1Ook de zonen van Aäron werden in groepen ingedeeld. De zonen van Aäron waren Nadab, Abihoe, Elazar en Itamar.
2Nadab en Abihoe stierven eerder dan hun vader, en lieten geen kinderen na, zodat alleen Elazar en Itamar als priesters dienst deden.
3Ze werden volgens hun ambtsbezigheden in groepen ingedeeld door David, en door Sadok, die van Elazar stamde, en door Achimélek, die van Itamar stamde.
4Het bleek, dat het aantal familiehoofden, die van Elazar afstamden, groter was dan dat van de afstammelingen van Itamar. Daarom werden ze in deze verhouding ingedeeld, dat er op zestien familiehoofden, die van Elazar afstamden, acht van Itamar stonden.
5De indeling zelf geschiedde door het lot, beurt om beurt; want er waren zowel onder de afstammelingen van Elazar als onder die van Itamar heilige en door God begenadigde bestuurders.

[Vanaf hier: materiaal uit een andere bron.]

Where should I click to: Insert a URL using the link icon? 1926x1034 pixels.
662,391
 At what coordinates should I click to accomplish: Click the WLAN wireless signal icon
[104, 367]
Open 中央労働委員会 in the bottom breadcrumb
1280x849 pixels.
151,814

6De geheimschrijver Sjemaja, de zoon van Netanel en eveneens een leviet, schreef ze op, in tegenwoordigheid van den koning, van de bestuurders, den priester Sadok, Achimélek den zoon van Ebjatar, en de familiehoofden der priesters en levieten. Telkens werd er om beurten één familie van Itamar en twee van Elazar door het lot aangewezen.
7Het eerste lot viel op Jehojarib, het tweede op Jedaja,
8het derde op Charim, het vierde op Seorim,
9het vijfde op Malki-ja, het zesde op Mi-jamin,
10het zevende op Hakkos, het achtste op Abi-ja,
11het negende op Jesjóea, het tiende op Sjekanjáhoe,
12het elfde op Eljasjib, het twaalfde op Jakim,
13het dertiende op Choeppa, het veertiende op Jesjebab,
14het vijftiende op Bilga, het zestiende op Immer,
15het zeventiende op Chezir, het achttiende op Happisses,
16het negentiende op Petachja, het twintigste op Jecheskel,
17het een en twintigste op Jakin, het twee en twintigste op Gamoel,
18het drie en twintigste op Delajáhoe, het vier en twintigste op Maäzjáhoe.
19Dit was de indeling volgens hun ambtsbezigheden, die hierin bestonden, dat zij het heiligdom van Jahweh zouden betreden naar de verordeningen, die hun stamvader Aäron op bevel van Jahweh, den God van Israël, had uitgevaardigd.
20Wat de overige levieten betreft: De zonen van Amram waren Sjoebaël en Rechabjáhoe; die van Sjoebaël was Jechdejáhoe;
21die van Rechabjáhoe was het opperhoofd Jissji-ja.
22De zoon van Jishar was Sjelomot, die van Sjelomot was Jáchat.
23De zonen van Chebron waren Jeri-jáhoe het opperhoofd; Amarjáhoe, de tweede; Jachaziël, de derde; en Jekamam, de vierde.
24De zoon van Oezziël was Mika; de zoon van Mika was Sjamir;
25de broer van Sjamir was Jissji-ja. De zoon van Jissji-ja was Zekarjáhoe.
26De zonen van Merari waren Machli en Moesji.
27De zonen van Merari, langs zijn zoon Jaäzi-jáhoe, waren Sjoham, Zakkoer en Ibri.
28De zoon van Machli was Elazar; deze had geen kinderen.
29Van Kisj: de zoon van Kisj was Jerachmeël.
30De zonen van Moesji waren Machli, Éder en Jerimot. Dit waren de verschillende families der levieten.
31Zij wierpen evengoed het lot als hun broeders, de zonen van Aäron, en wel in tegenwoordigheid van den koning, van Sadok en Achimélek en van de familiehoofden der priesters en levieten. En de mindere families deden het evengoed als de voornamere.